講演要旨
The climate system is an interactive system consisting of five major components: the atmosphere, the hydrosphere, the cryosphere, the land surface and the biosphere, forced or influenced by various external forcing mechanisms such as solar variability, volcano eruption, and human activities. In the presentation, several examples (global warming, El Nino, global thermalhaline circulation, and India Summer Monsoon) are given to show the complexity of physical processes in the system. Then I will introduce the history of numerical weather prediction and the research activities in our laboratory.
Numerical weather prediction forms the basis of most of modern weather forecasting services since 1950s. Atmospheric models have proceeded from predicting large-scale systems to resolving mesoscale systems. Models have been much improved for predicting mean variables like pressure, temperature and moisture, but it is still poor in predicting rainfall. There are a number of technical difficulties to be solved: steep orogaphy, polar singularity, model initialization, sub-grid scale processes (I am not familiar with the topic, please don’t expect too much).

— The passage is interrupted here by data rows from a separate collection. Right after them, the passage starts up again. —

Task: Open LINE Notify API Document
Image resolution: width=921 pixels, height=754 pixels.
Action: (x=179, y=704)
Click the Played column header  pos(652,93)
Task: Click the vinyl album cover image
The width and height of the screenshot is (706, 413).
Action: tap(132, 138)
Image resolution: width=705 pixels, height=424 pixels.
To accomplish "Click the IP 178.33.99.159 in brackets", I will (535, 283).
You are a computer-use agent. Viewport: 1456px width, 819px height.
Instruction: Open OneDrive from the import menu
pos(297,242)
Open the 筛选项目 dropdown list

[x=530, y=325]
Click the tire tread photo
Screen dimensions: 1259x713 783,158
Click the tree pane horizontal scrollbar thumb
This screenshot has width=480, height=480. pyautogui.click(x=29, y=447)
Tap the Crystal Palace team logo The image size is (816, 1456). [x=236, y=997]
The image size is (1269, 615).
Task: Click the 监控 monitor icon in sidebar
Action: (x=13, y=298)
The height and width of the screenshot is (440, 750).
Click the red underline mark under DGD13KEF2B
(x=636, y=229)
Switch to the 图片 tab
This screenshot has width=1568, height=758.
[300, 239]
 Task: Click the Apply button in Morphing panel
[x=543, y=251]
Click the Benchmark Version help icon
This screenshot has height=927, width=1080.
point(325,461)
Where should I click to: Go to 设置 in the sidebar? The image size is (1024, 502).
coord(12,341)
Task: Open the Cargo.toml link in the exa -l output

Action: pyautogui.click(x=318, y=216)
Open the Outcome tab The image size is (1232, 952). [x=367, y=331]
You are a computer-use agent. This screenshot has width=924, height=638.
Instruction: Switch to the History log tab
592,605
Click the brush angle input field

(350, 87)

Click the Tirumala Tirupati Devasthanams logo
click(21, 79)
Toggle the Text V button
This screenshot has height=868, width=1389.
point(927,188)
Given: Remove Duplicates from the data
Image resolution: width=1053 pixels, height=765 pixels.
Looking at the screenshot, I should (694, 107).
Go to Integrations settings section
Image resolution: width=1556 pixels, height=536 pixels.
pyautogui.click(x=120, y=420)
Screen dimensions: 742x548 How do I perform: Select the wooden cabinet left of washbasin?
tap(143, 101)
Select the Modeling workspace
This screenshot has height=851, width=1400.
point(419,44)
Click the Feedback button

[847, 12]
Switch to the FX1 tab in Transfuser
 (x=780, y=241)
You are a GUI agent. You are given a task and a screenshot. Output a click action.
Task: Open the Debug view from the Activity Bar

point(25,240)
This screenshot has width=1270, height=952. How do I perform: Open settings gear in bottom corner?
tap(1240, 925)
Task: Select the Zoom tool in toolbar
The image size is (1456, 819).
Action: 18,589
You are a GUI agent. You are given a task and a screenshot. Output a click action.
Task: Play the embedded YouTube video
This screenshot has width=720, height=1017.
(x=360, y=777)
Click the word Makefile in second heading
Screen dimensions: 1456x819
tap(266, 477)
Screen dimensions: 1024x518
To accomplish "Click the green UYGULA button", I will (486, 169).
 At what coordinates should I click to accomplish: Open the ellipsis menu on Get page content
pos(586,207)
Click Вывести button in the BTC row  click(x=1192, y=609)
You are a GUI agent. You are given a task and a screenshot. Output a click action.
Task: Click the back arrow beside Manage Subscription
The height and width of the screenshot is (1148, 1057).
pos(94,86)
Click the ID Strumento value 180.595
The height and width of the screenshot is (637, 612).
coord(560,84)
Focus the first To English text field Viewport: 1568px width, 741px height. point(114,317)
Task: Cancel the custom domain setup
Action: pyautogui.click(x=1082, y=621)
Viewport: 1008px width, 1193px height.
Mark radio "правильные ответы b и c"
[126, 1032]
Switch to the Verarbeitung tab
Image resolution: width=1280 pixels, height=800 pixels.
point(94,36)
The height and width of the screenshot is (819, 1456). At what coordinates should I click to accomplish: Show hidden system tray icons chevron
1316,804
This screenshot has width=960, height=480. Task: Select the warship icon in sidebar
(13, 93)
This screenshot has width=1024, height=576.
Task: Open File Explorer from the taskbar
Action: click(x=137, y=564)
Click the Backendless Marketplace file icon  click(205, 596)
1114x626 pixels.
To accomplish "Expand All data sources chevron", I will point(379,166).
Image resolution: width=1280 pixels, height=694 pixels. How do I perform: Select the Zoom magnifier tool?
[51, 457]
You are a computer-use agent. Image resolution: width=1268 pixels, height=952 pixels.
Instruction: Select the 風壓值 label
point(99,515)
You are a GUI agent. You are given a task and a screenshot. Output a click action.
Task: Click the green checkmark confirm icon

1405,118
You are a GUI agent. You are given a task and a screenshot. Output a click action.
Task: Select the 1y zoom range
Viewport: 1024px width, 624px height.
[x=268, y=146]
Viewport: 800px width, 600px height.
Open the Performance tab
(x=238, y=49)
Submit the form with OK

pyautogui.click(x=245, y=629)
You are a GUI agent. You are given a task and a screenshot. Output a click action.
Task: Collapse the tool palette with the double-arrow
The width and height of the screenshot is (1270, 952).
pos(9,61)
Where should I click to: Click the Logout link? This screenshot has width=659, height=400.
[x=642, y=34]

Studies on the climate have to talk two aspects: energy cycle (e.g. global warming) and water cycle (e.g. water resources availability and variability). Basically, we understand global water and energy cycles much better than regional ones. Because there are numerous processes that have not been fully understood, model uncertainties are still quite large. The GEWEX (global water and energy cycle experiments) is initiated to implement continental scale experiments and international model intercomparisons to investigate these physical processes and model uncertainties. Our laboratory is being involved in GAME (GEWEX Asia monsoon experiments) and is initiating the international project of CEOP (Coordinated Enhanced Observing Period). In the presentation, our work in these fields and some relevant topics will be addressed.